Baling loose hay

BearGap

Member
We have had a pretty good year with 2 cuttings and good pasture growth, so we have an unusually large pile of loose hay in the barn where we want to store the 3rd cutting. I am thinking of trying to bale it by tossing it into the NH 311 baler driven by an IH 674 tractor, but concerned that there will be very loose bales that will fall apart since we can't toss it in as fast as when picking up from windrows. Any suggestions? Should I slow the tractor/PTO down from the normal 540 speed to allow us to keep up?
 
About 60 years ago when I was a teenager and Dad used to thrash all are oats with a thrashing mill and blow the straw into a pile outside, we would bale it later by forking into the baler.
Dad would run the tractor about half the normal RPM and he would tighten the bale chamber adjustment to make proper bales.
 
Park your baler as close to the hay as you can. If you don't have a ground level pile of hay you can pull up to, then make one and put your loose hay there.

Pitch hay into the feeder house with 2 people alternating throws. Might work better if one of ya is left handed. Have a third person stacking the bales back behind the baler.

If you feel your feeding adequate hay to the baler, and it is still making loose bales, then tighten your compaction adjustment down some.

It'll be very helpful if your baler makes nice tight square bales during normal use. Because if it don't, it will worsen with this method of baling.

I have done it by myself a little bit. But your busier then a cat on a hot tin roof in trying to do it, and you end up with a percentage of messed up bales that'll need to be taken apart and sent through again. Better to have the extra people to make things go smoother.
 
I would think it would be similar to going through a thin spot in the field so if you know how your baler handles that then I would think you'd have an idea what hand feeding will do.
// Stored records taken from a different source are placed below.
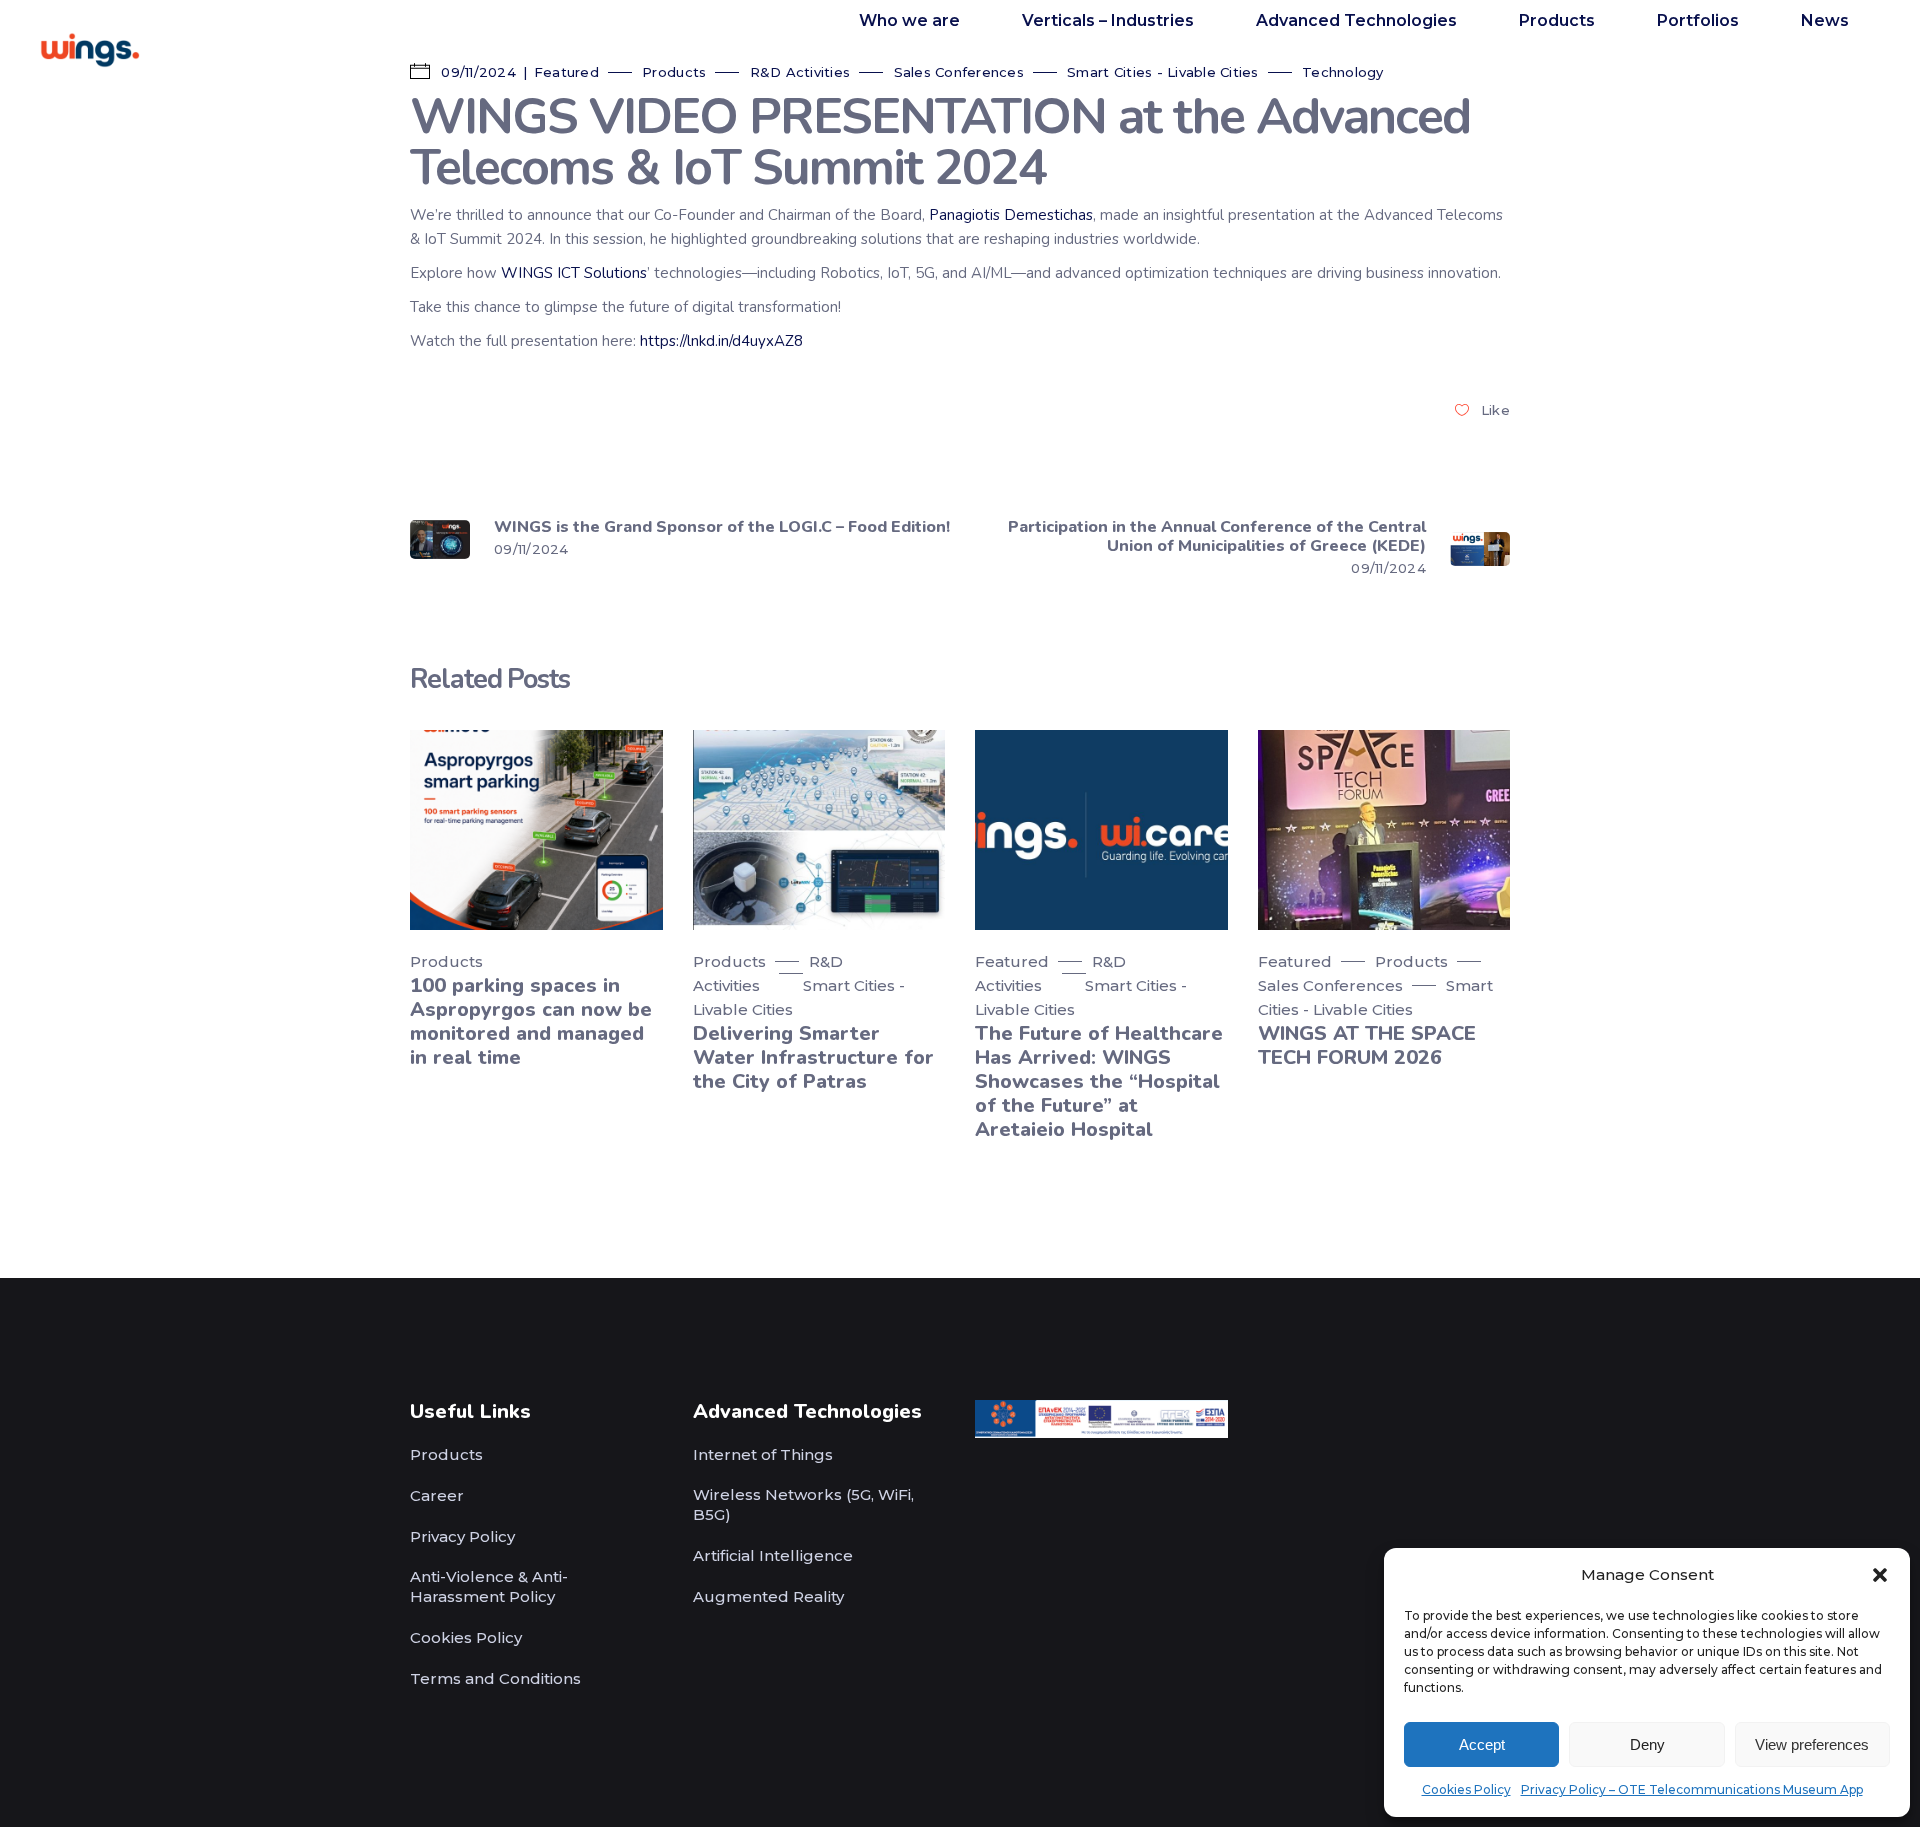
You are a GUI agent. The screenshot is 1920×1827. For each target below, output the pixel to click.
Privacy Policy (462, 1536)
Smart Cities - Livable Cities (1163, 72)
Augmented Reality (768, 1596)
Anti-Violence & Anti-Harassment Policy (489, 1586)
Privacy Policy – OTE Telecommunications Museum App (1692, 1789)
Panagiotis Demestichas (1011, 215)
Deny (1647, 1744)
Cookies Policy (1466, 1789)
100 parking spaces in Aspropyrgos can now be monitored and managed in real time (531, 1021)
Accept (1482, 1744)
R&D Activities (800, 72)
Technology (1343, 72)
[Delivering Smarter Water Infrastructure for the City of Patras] (819, 829)
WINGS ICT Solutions (574, 273)
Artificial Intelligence (773, 1555)
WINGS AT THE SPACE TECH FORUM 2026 (1367, 1045)
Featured (1012, 961)
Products (674, 72)
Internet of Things (763, 1454)
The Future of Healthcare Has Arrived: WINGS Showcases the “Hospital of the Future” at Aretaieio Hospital (1099, 1081)
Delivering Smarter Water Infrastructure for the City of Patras (813, 1057)
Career (437, 1495)
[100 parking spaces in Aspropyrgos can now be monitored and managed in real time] (536, 829)
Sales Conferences (959, 72)
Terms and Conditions (495, 1678)
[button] (1880, 1575)
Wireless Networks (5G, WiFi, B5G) (803, 1504)
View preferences (1812, 1744)
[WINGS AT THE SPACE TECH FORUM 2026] (1384, 829)
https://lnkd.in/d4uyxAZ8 (721, 341)
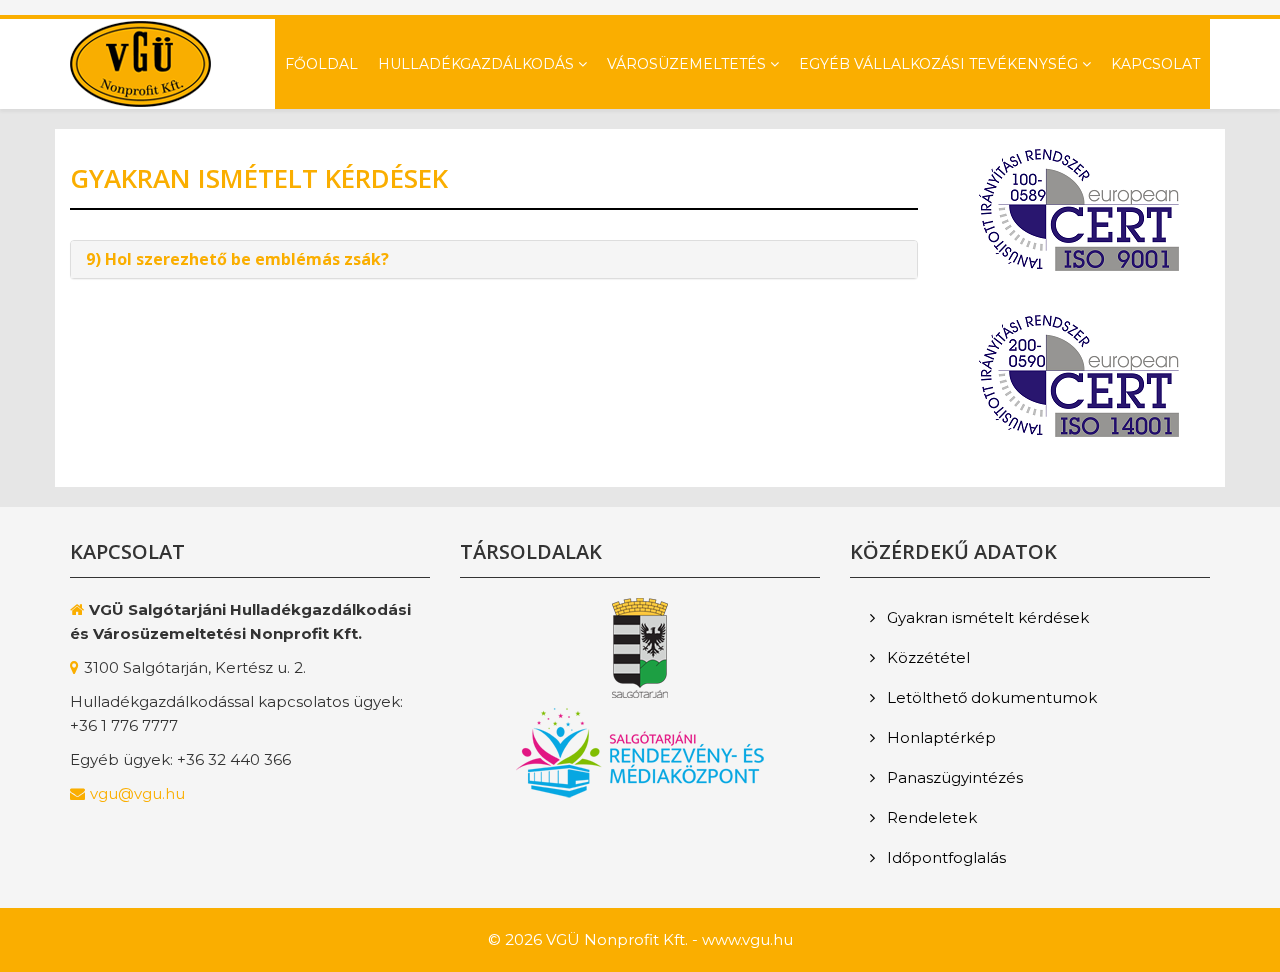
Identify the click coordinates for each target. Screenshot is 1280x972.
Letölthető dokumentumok (990, 697)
As has been suggested if you slow down the baler you could keep up better and not have a problem.
 
Tighten down the tension cranks evenly on the chamber until you get a bale that is the right density. The tractor, you could almost run at 1/4 throttle & still make tight bales. You can always throw an extra wedge set in the chamber if the bales are still loose.

Mike
 
Never had a problem doing that. If anything the bales came out HEAVIER than normal because the hay had already been baled and compressed once.

The only way it would be loose is if you're starting with an empty baler, and that'll only be the first few bales.

Just pull up with the baler, set it to normal operating speed, and start forking.